The Islamic Republic stated during the special session and after its belief that the special session as well as the vote for an independent fact-finding mission is “political.” The government will provide “no form of cooperation with this political committee that has been framed as a fact-finding committee,” stated the Foreign Ministry.

Human rights lawyers and activists, among others, celebrate the passage of S-35/1 as a success. Those who have long lobbied for some substantive action by the international community against the Islamic Republic wish that other tangible steps be taken. These include the removal of Islamic Republic diplomats, the deportation of Islamic Republic officials’ children from Euro-American states, and technical support to assure continued access to the internet, social media platforms, and traditional media coverage. Many also seek the removal of the Islamic Republic from the Commission of the Status of Women, a membership that particularly appalls women’s rights activists, human rights defenders and lawyers, and victim advocates. The commission’s mandate is “exclusively dedicated to the promotion of gender equality and the empowerment of women” so that it may be “instrumental in promoting women’s rights, documenting the reality of women’s lives throughout the world, and shaping global standards on gender equality and the empowerment of women.”

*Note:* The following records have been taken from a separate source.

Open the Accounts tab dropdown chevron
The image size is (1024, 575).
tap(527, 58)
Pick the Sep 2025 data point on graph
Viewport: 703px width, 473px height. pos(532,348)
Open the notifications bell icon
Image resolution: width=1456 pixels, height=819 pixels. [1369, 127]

Like the Human Rights Council, member states of the United Nations sit on the Commission of the Status of Women. It consists of one representative from each of the forty-five member states elected by the Economic and Social Council on the basis of equitable geographical distribution. What this means is that there are thirteen members from Africa, eleven from Asia, nine from Latin America and the Caribbean, eight from Western Europe and Other States, and four from Eastern Europe. Readers might remember the outrage garnered by Saudi Arabia’s election to the Commission on the Status of Women in 2017. Looking at the list of current member states may also produce strong sentiments.

The United States will, according to Reuters reports, introduce a measure to remove Iran from the Commission on the Status of Women at the December 14 meeting of the United Nation’s Economic and Social Council. Procedurally, suspension or removal from the Commission on the Status of Women must be voted on by the Economic and Social Council, which is the body that elects commission member states. Removal of the Islamic Republic from the Commission on the Status of Women will likely be more difficult than the vote on S-35/1.

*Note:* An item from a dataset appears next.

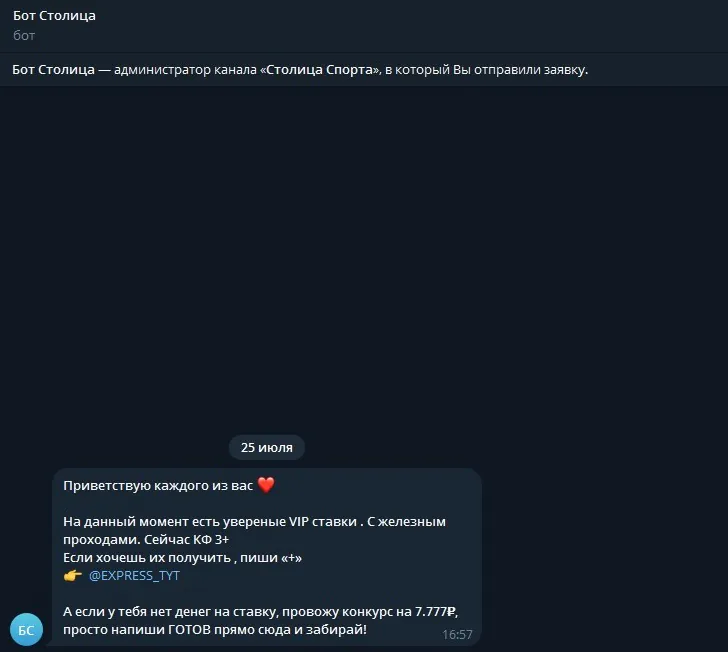Click the pointing hand emoji
728x652 pixels.
coord(72,576)
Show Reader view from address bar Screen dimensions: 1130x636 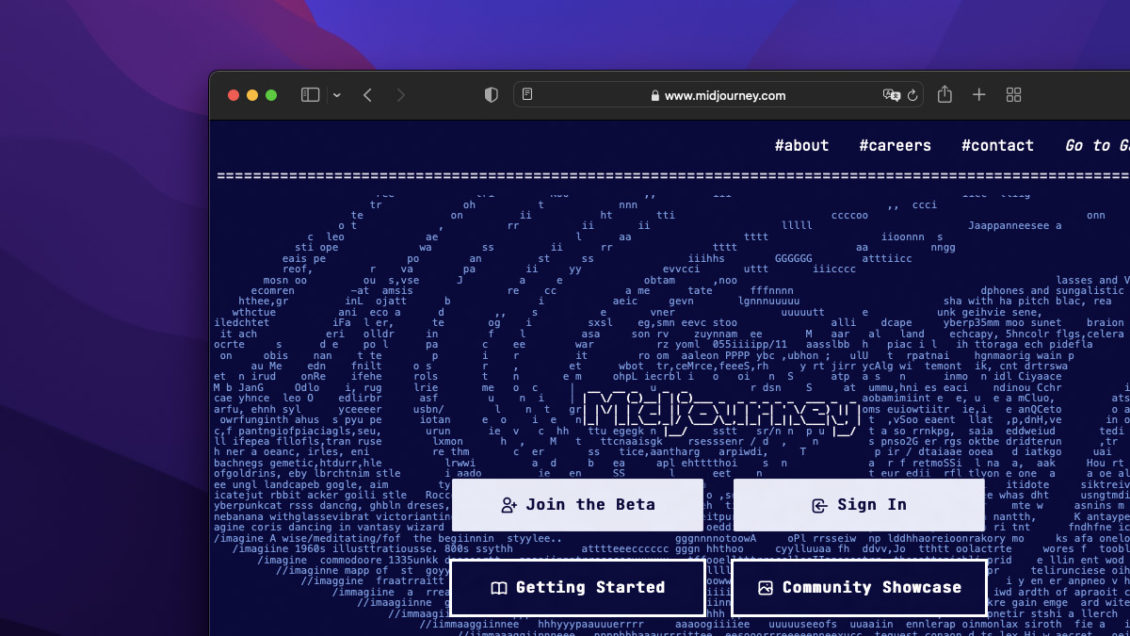point(528,95)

Any resolution for removal requires twenty-eight members of the fifty-four member Economic and Social Council affirmatively approve—and not abstain from—the resolution. A cursory look at the council’s membership list gives an indication of the uphill battle advocates have. The members include not only the Islamic Republic of Iran but also other violent states with similarly checkered records on women’s rights as well as politically allied states. Those who vote no may include Afghanistan, Bangladesh, Bolivia, Bulgaria, China, Nicaragua, Russia, and Zimbabwe. Abstentions may likely come from countries like Benin, Colombia, Côte d’Ivoire, India, Indonesia (which may vote no), Kazakhstan, Mauritius, Mexico, Nigeria, Tanzania, and Tunisia.

Women spear-headed, lead, and remain central to the Zan Zandegi Azadi (Women, Life, Freedom) protests. The violence committed against women and girls will likely remain at the center of legal and political conversations concerning Iran. The next step for many of these activists and advocates is whether they can garner the vote to remove the Islamic Republic from the Commission on the Status of Women. Anyone saying public pressure does not bring about some measure of change need only look at the historic vote that is S-35/1.


The views expressed in this article are those of the author alone and do not necessarily reflect the position of the Foreign Policy Research Institute, a non-partisan organization that seeks to publish well-argued, policy-oriented articles on American foreign policy and national security priorities.